**Stated exercise**
Put into a numbered list the lines of the records from the line with "Where should I click to: Click the grid" up to and including the last line of the records, leaving out blank lines.

**Material to process**
>> begin

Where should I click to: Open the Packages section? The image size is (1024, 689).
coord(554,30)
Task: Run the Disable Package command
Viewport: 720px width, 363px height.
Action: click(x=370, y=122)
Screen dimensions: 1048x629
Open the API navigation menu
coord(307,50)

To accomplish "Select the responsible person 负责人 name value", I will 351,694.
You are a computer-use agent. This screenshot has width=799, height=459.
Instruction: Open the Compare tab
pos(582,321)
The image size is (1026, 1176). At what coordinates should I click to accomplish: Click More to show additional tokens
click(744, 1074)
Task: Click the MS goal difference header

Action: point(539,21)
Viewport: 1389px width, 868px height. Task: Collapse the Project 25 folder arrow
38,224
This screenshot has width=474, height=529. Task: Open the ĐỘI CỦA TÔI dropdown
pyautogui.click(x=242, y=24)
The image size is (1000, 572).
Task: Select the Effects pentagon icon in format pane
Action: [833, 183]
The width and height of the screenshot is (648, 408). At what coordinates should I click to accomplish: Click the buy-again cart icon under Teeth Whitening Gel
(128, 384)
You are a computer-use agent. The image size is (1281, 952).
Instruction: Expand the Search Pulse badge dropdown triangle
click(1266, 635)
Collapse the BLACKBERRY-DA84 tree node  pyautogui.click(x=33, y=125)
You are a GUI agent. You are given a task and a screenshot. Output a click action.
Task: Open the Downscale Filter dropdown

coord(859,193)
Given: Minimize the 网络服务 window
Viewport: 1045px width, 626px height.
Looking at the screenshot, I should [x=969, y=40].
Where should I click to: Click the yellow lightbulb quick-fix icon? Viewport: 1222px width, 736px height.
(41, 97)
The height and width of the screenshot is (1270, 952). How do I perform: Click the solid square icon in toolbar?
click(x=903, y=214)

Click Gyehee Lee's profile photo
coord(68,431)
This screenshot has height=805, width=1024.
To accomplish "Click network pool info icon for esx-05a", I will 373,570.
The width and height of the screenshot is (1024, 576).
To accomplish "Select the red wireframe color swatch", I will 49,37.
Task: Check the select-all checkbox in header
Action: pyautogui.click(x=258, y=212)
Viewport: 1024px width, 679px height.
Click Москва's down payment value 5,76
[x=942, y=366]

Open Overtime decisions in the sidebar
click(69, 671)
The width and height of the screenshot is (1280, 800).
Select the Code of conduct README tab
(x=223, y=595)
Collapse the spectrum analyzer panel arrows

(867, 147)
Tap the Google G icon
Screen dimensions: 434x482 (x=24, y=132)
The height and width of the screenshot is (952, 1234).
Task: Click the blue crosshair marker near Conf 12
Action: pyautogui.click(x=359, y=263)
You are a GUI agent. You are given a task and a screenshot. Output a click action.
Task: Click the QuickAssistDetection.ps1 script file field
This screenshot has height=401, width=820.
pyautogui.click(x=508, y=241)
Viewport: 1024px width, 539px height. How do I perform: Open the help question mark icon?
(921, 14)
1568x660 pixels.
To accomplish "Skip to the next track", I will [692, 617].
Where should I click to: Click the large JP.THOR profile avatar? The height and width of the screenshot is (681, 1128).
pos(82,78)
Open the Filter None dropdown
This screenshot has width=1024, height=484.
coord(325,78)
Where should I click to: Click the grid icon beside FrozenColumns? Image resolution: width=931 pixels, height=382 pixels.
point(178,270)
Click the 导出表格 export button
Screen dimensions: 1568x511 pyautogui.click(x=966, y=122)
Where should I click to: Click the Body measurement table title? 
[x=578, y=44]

>> end

**Full answer**
1. Where should I click to: Click the grid icon beside FrozenColumns? Image resolution: width=931 pixels, height=382 pixels.
2. point(178,270)
3. Click the 导出表格 export button
4. Screen dimensions: 1568x511 pyautogui.click(x=966, y=122)
5. Where should I click to: Click the Body measurement table title? 
6. [x=578, y=44]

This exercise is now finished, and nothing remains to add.